World War II (1939 – 1945)

At the outbreak of war, Ian Fleming was commissioned as a Lieutenant Commander RNVR in the Naval Intelligence Division. He entered the now famous Room 39 in the Admiralty as Personal Assistant to the Director of Naval Intelligence, Admiral John Godfrey.

Fleming worked tirelessly throughout the war and was involved with the work of every section of naval intelligence. As one of the key members of NID 17, he played a pivotal role in coordinating special intelligence to ensure the smooth running of the British and Allied war machine.

Fleming’s energetic personality and imagination and keen organisational skills were valuable attributes. He attended countless committees where he contributed to the work of the Political Warfare Executive, Joint Intelligence Committee, Special Operations Executive and Secret Intelligence Service. Fleming’s distinctive literary style can be recognised in the daily situation reports and regular draft memos he wrote. He is also credited with building a strong list of civilian contacts outside Whitehall on which the Intelligence machine came to rely. It is now known that he liaised between the Admiralty and Bletchley Park, the top secret codebreaking institution in Buckinghamshire.

Fleming’s war work took him on official trips overseas. In 1941 and 1942 he and Godfrey made confidential missions to the US to report back on US intelligence organisations and to coordinate them with those in the UK. Their work with William Stephenson, the legendary ‘Intrepid’, and ‘Wild’ Bill Donovan contributed to the establishment of the office that was to go on to become the CIA.
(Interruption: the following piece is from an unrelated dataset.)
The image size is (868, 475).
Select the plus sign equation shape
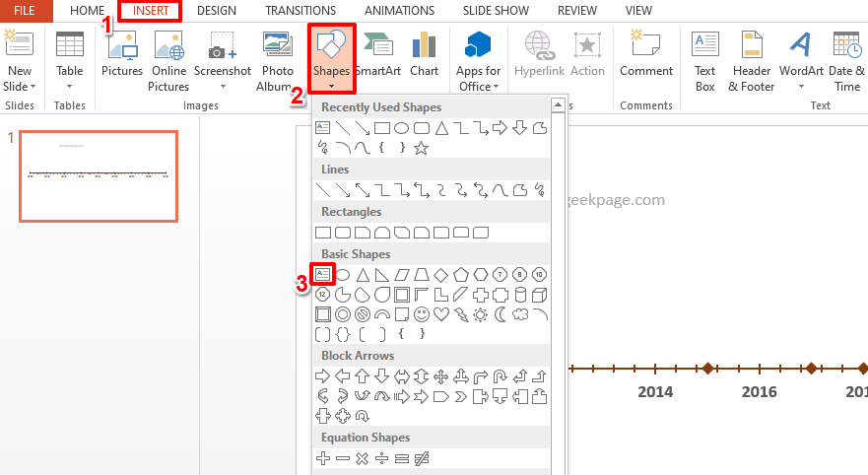click(322, 458)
Fleming’s work also took him to France, Spain and North Africa, where he visited British embassies and nurtured Operation Golden Eye – a plan to provide for the defence of Gibraltar should the Germans try to invade through Spain. He also travelled as a representative of NID to Ceylon, Jamaica and Australia and to conferences in Cairo and Tehran.
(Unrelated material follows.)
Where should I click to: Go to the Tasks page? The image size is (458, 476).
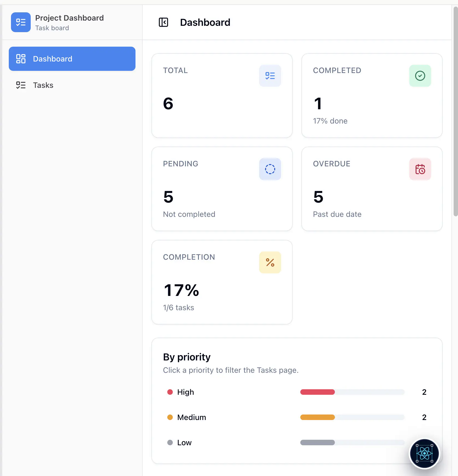(72, 85)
In 1942, inspired by German intelligence commandos, Fleming began to shape the 30 Assault Unit, a detachment of intelligence personnel whose work was to accompany troops on raids with the purpose of obtaining intelligence, such as cyphers, and weapons. The unit grew from a strength of about 60 in 1942 to nearer 450 by the end of the war.
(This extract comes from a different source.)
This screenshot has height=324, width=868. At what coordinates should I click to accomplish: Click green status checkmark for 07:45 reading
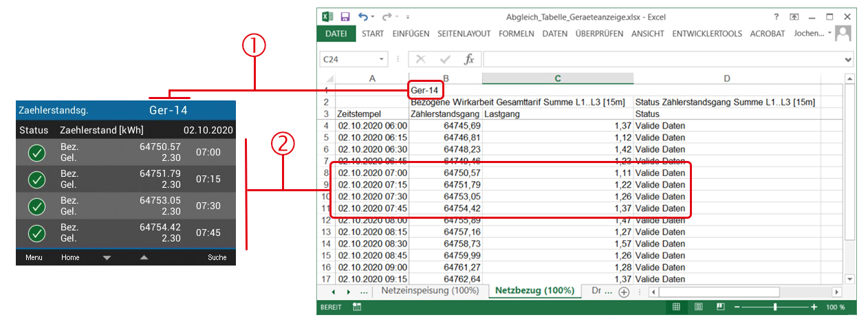click(x=37, y=233)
Patrick Beesly, an NID colleague of Fleming, wrote in his biography of Admiral Godfrey, ‘Those of us who saw Ian at close quarters during the war are agreed that he made a very great contribution indeed to NID’s success.’ Admiral Godfrey himself said: ‘Ian should have been DNI and I his naval adviser’.

It is unquestionably true that so much of what Ian saw and learnt in his role at the NID found its way into James Bond adventures. Admiral Godfrey is generally considered to be the inspiration for M.

There was a creak from M’s chair and Bond looked across the table at the man who held a great deal of his affection and all his loyalty and obedience.

Diamonds Are Forever, 1956

Ian himself said, ‘I could not have had a more interesting time.’ However, like everyone else involved in intelligence, he had signed the Official Secrets Act, and he never spoke openly about his wartime work.In 1942, he attended a U boat conference in Jamaica, and although it rained heavily while he was there, he fell in love with the country and promised to return after the war and build himself a house.